--- TO DO ---
Output each record in full, exactly as it stands.

--- DATA SHOWN ---
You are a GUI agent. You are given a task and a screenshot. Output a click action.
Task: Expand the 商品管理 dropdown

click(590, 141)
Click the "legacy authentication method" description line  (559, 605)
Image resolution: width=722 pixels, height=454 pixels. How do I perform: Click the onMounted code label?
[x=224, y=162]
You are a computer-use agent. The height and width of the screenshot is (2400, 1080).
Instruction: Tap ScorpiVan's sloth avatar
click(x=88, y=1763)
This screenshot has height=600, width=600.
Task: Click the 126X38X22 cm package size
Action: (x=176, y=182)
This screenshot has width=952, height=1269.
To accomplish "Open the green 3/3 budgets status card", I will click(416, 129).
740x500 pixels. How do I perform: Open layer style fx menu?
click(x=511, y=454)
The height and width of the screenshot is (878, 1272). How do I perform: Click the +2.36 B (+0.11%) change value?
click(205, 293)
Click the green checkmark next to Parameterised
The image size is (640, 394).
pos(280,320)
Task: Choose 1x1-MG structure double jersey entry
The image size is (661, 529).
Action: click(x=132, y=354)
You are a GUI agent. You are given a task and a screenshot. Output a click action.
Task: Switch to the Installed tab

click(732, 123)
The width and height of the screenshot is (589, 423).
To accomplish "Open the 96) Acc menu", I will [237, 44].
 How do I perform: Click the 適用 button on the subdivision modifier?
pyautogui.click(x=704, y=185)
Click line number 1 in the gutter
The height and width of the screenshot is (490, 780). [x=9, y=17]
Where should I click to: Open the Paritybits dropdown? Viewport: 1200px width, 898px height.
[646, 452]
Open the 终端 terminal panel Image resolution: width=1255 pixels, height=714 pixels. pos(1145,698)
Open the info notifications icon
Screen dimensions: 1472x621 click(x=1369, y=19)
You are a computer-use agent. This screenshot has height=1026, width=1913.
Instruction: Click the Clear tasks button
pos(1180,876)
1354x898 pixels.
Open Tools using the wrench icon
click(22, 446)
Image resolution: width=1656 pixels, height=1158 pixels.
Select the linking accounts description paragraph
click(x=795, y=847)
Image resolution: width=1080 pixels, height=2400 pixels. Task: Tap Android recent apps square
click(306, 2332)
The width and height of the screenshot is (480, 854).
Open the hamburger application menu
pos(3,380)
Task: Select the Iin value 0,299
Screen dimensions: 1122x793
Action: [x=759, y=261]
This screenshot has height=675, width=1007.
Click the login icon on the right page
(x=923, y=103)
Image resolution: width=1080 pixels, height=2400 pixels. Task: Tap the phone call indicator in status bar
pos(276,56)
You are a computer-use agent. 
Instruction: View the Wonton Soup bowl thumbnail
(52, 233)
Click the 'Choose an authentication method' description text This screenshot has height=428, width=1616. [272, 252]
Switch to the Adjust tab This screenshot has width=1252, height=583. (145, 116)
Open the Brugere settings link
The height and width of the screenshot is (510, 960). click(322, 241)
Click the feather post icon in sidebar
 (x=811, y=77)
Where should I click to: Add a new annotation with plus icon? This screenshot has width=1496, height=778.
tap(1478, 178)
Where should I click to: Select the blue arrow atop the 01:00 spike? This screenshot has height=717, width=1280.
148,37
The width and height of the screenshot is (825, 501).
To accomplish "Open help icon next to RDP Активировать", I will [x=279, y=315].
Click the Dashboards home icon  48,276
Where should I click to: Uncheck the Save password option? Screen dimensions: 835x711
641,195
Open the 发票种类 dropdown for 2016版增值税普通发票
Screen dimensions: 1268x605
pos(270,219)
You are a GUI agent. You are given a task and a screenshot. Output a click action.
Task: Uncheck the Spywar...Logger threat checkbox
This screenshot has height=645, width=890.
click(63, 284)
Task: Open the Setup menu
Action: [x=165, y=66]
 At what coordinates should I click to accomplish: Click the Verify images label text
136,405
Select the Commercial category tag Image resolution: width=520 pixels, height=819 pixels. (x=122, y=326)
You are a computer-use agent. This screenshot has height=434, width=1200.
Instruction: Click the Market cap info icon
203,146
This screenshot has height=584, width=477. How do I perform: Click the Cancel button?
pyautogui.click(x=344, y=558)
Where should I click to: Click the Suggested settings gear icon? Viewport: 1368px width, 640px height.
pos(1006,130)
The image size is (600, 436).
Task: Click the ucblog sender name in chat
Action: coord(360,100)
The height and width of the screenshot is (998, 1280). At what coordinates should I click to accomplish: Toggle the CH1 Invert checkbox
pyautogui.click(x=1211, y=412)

--- RESPONSE TO THE EXERCISE ---
You are a GUI agent. You are given a task and a screenshot. Output a click action.
Task: Expand the 商品管理 dropdown

click(590, 141)
Click the "legacy authentication method" description line  (559, 605)
Image resolution: width=722 pixels, height=454 pixels. How do I perform: Click the onMounted code label?
[x=224, y=162]
You are a computer-use agent. The height and width of the screenshot is (2400, 1080).
Instruction: Tap ScorpiVan's sloth avatar
click(x=88, y=1763)
This screenshot has height=600, width=600.
Task: Click the 126X38X22 cm package size
Action: (x=176, y=182)
This screenshot has width=952, height=1269.
To accomplish "Open the green 3/3 budgets status card", I will click(416, 129).
740x500 pixels. How do I perform: Open layer style fx menu?
click(x=511, y=454)
The height and width of the screenshot is (878, 1272). How do I perform: Click the +2.36 B (+0.11%) change value?
click(205, 293)
Click the green checkmark next to Parameterised
The image size is (640, 394).
pos(280,320)
Task: Choose 1x1-MG structure double jersey entry
The image size is (661, 529).
Action: click(x=132, y=354)
You are a GUI agent. You are given a task and a screenshot. Output a click action.
Task: Switch to the Installed tab

click(732, 123)
The width and height of the screenshot is (589, 423).
To accomplish "Open the 96) Acc menu", I will [237, 44].
 How do I perform: Click the 適用 button on the subdivision modifier?
pyautogui.click(x=704, y=185)
Click line number 1 in the gutter
The height and width of the screenshot is (490, 780). [x=9, y=17]
Where should I click to: Open the Paritybits dropdown? Viewport: 1200px width, 898px height.
[646, 452]
Open the 终端 terminal panel Image resolution: width=1255 pixels, height=714 pixels. pos(1145,698)
Open the info notifications icon
Screen dimensions: 1472x621 click(x=1369, y=19)
You are a computer-use agent. This screenshot has height=1026, width=1913.
Instruction: Click the Clear tasks button
pos(1180,876)
1354x898 pixels.
Open Tools using the wrench icon
click(22, 446)
Image resolution: width=1656 pixels, height=1158 pixels.
Select the linking accounts description paragraph
click(x=795, y=847)
Image resolution: width=1080 pixels, height=2400 pixels. Task: Tap Android recent apps square
click(306, 2332)
The width and height of the screenshot is (480, 854).
Open the hamburger application menu
pos(3,380)
Task: Select the Iin value 0,299
Screen dimensions: 1122x793
Action: [x=759, y=261]
This screenshot has height=675, width=1007.
Click the login icon on the right page
(x=923, y=103)
Image resolution: width=1080 pixels, height=2400 pixels. Task: Tap the phone call indicator in status bar
pos(276,56)
You are a computer-use agent. 
Instruction: View the Wonton Soup bowl thumbnail
(52, 233)
Click the 'Choose an authentication method' description text This screenshot has height=428, width=1616. [272, 252]
Switch to the Adjust tab This screenshot has width=1252, height=583. (145, 116)
Open the Brugere settings link
The height and width of the screenshot is (510, 960). click(322, 241)
Click the feather post icon in sidebar
 (x=811, y=77)
Where should I click to: Add a new annotation with plus icon? This screenshot has width=1496, height=778.
tap(1478, 178)
Where should I click to: Select the blue arrow atop the 01:00 spike? This screenshot has height=717, width=1280.
148,37
The width and height of the screenshot is (825, 501).
To accomplish "Open help icon next to RDP Активировать", I will [x=279, y=315].
Click the Dashboards home icon  48,276
Where should I click to: Uncheck the Save password option? Screen dimensions: 835x711
641,195
Open the 发票种类 dropdown for 2016版增值税普通发票
Screen dimensions: 1268x605
pos(270,219)
You are a GUI agent. You are given a task and a screenshot. Output a click action.
Task: Uncheck the Spywar...Logger threat checkbox
This screenshot has height=645, width=890.
click(63, 284)
Task: Open the Setup menu
Action: [x=165, y=66]
 At what coordinates should I click to accomplish: Click the Verify images label text
136,405
Select the Commercial category tag Image resolution: width=520 pixels, height=819 pixels. (x=122, y=326)
You are a computer-use agent. This screenshot has height=434, width=1200.
Instruction: Click the Market cap info icon
203,146
This screenshot has height=584, width=477. How do I perform: Click the Cancel button?
pyautogui.click(x=344, y=558)
Where should I click to: Click the Suggested settings gear icon? Viewport: 1368px width, 640px height.
pos(1006,130)
The image size is (600, 436).
Task: Click the ucblog sender name in chat
Action: coord(360,100)
The height and width of the screenshot is (998, 1280). At what coordinates should I click to accomplish: Toggle the CH1 Invert checkbox
pyautogui.click(x=1211, y=412)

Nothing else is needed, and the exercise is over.